Just like BigTable, HBase is designed to handle massive amounts of data and is optimized for read-intensive applications. The database is implemented on top of the Hadoop Distributed File System (HDFS) and takes advantage of its linear scalability and fault tolerance. But the integration with Hadoop does not stop at using HDFS as the storage layer: HBase shares the same developer community as Hadoop and offers native integration with Hadoop MapReduce. HBase can serve as both the source or the destination of MapReduce jobs. The benefit here is clear: there is no need for any data movement between batch MapReduce ETL jobs and the host operational and analytics database.
HBase schema design
HBase offers advanced features to map business problems to the data model, which makes it way more sophisticated than a plain key-value store such as Redis. Data in HBase is placed in tables, and the tables themselves are composed of rows, each of which has a rowkey.

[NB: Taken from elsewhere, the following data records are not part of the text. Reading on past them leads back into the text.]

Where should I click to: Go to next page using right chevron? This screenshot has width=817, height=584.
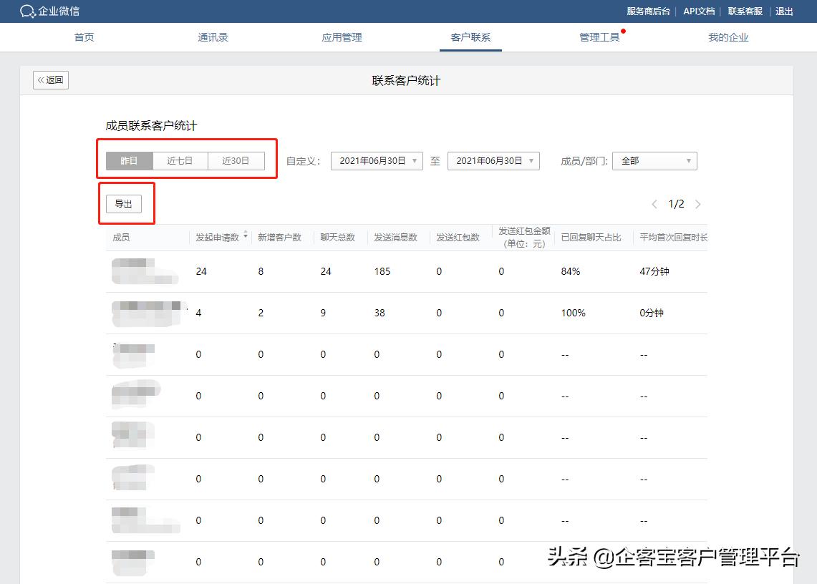point(698,204)
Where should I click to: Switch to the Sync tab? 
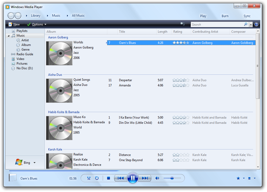(x=247, y=16)
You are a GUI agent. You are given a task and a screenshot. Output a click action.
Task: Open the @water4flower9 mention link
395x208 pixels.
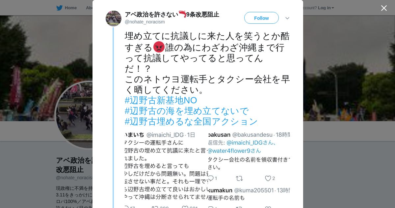pyautogui.click(x=234, y=151)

The rowkey is the main entry point to the data: it can be seen as the equivalent of the primary key for a traditional RDBMS database. An interesting capability of HBase is that its rowkeys are byte arrays, so pretty much anything can serve as the rowkey. As an example, compound rowkeys can be created to mix different criteria into one single key, and optimize data access speed.
In pure key-value mode, a query on the rowkey will give back all the content of the row (or to take a columnar view, all of its columns). But the query can also be much more precise, and specifically address:
- A family of columns
- A specific column, and as a result a cell which is the intersection of a row and a column
- Or even a specific version of a cell, based on a timestamp
Combined, these different features greatly improve the base key-value model. With one constraint, the rowkey cannot be changed, and should thus be carefully selected at design stage to optimize row-key access or scan on a range of rowkeys. But beyond that, HBase offers a lot of flexibility: new columns can be added on the fly, all the rows do not need to contain the same columns (which makes it easy to add new attributes to an existing entity) and nested entities provide a way to define relationships within what otherwise remains a very flat model.
Manipulation of HBase data is based on three primary methods: Get, Put, and Scan. For all of them, access to data is done by row and more specifically according to the rowkey. Hence the importance of selecting an appropriate rowkey to ensure efficient access to data. Usually, the focus will be on ensuring smooth retrieval of data: HBase is designed for applications requiring fast read performance, and the rowkey typically closely aligns with the application’s access patterns.
As scans are done over a range of rows, HBase lexicographically orders rows according to their rowkeys. Using these “sorted rowkeys”, a scan can be defined simply from its start and stop rowkeys. This is extremely powerful to get all relevant data in one single database call: if we are only interested in the most recent entries for an application, we can concatenate a timestamp with the main entity id to easily build an optimized request. Another classical example relates to the use of geohashed compound rowkeys to immediately get a list of all the nearby places for a request on a geographic point of interest.
Control on data sharding
In selecting the rowkey, it is important to keep in mind that the rowkey strongly influences the data sharding. Unlike traditional RDBMS databases, HBase provides the application developer with control on the physical distribution of data across the cluster. Column families also have an influence (all column members for a family share the same prefix), but the primary criteria is the rowkey to ensure data is evenly distributed across the Hadoop cluster (data is sorted in ascending order by rowkey, column families and finally column key). As rowkeys determine the sort order of a table’s row, each region in the table ends up being responsible for the physical storage of a part of the row key space.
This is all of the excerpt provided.